Saliste a caminar por este vecindario de un área llamada antes Ciudad Negra. El mal olor acá, te contarán luego, era hace unos años poco menos que insoportable: nadar [casi literalmente] en petróleo al parecer produce náusea. Esta ciudad donde te toca reinventar lo cotidiano es la capital de uno de los veinticinco países que más producen crudo en el mundo, uno de los veinte que más lo exportan —y que tienen mayores reservas— y uno de los pocos que prácticamente no lo importan.

 

Azerbaiyán vio una especie de época dorada desde más o menos principios de siglo. Su producto interno bruto creció entre el 2000 y el 2009 a un ritmo de en torno al diez por ciento cada año, e incluso entre 2005 y 2007 por encima del veinticinco por ciento (¡34,5 % en 2006!). Fue varias veces en ese período la economía nacional con mayor crecimiento anual del mundo. A la par, sin mayor sorpresa, los precios internacionales del petróleo fueron subiendo cada vez más hasta superar aquellos históricos cien dólares por barril (casi 150 en julio de 2008 como máximo). Y, si bien la economía azerbaiyana empezó a contraerse en 2010, no fue sino hasta 2015 que los habitantes de esta antigua república soviética costera del mar Caspio y atravesada por buena parte de las montañas del Cáucaso sintieron un sacudón cuando su moneda sufrió un par de devaluaciones importantes. Hasta entonces un dólar o un euro valían menos que un manat, la orgullosa moneda azerí cuyos billetes actuales comparten diseñador con los de circulación común europea.

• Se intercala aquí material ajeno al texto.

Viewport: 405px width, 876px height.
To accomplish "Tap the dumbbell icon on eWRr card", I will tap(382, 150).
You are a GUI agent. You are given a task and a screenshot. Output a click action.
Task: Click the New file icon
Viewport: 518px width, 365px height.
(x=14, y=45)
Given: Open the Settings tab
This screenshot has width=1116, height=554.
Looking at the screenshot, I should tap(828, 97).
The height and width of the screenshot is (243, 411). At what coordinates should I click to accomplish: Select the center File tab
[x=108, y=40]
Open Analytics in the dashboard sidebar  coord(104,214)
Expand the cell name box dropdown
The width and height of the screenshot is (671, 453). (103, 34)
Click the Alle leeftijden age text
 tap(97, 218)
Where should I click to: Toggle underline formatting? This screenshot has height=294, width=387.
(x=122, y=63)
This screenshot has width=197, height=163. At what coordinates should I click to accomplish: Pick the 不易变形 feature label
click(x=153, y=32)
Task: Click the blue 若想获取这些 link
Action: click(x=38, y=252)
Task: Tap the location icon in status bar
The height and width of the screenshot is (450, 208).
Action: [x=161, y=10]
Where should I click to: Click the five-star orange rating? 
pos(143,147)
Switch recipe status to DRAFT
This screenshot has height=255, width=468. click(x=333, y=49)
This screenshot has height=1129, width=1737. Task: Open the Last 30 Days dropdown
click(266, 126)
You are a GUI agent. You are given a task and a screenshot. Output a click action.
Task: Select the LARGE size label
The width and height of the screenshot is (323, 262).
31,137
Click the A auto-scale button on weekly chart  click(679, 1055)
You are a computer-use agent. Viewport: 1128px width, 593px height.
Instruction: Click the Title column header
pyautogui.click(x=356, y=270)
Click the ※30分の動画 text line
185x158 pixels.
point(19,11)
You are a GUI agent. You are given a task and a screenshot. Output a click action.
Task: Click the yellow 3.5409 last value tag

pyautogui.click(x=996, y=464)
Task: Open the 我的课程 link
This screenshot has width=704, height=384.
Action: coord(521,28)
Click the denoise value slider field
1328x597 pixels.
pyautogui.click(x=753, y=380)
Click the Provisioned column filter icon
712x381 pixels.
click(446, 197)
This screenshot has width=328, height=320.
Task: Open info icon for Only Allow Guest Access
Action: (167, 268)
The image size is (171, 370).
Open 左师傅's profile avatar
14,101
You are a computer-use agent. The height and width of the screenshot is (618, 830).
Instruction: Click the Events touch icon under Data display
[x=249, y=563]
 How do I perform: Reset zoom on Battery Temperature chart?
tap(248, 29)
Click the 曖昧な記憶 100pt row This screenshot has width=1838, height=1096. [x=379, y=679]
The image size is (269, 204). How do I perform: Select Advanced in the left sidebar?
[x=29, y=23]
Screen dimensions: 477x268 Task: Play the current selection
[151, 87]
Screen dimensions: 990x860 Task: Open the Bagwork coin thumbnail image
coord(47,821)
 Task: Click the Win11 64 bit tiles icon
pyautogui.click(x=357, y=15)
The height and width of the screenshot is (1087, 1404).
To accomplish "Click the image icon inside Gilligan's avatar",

Nada de esto, por supuesto, roza siquiera tu mente cuando atravesás la calle en dirección al mar y dejás atrás la esquina del reclusorio de mujeres y un edificio en obras. Ahora ves una escuela que antes te ocultó el invierno [dirías que acaban de inventarla] y se te ocurre que las palabras que te escribió una amiga hace unos días —¡tú vives en una ciudad que no existe!— pueden tener algún sentido. Vivís en un lugar al que antes de saber que te mudabas de Managua jamás habías nombrado. Bakú era el gato de Erwin Schrödinger cuando tu esposa te propuso las mil y unas cuantas noches más a doce mil kilómetros de todo lo que habías conocido. Bakú podía con igual probabilidad existir o ser una invención de tu Sherezade.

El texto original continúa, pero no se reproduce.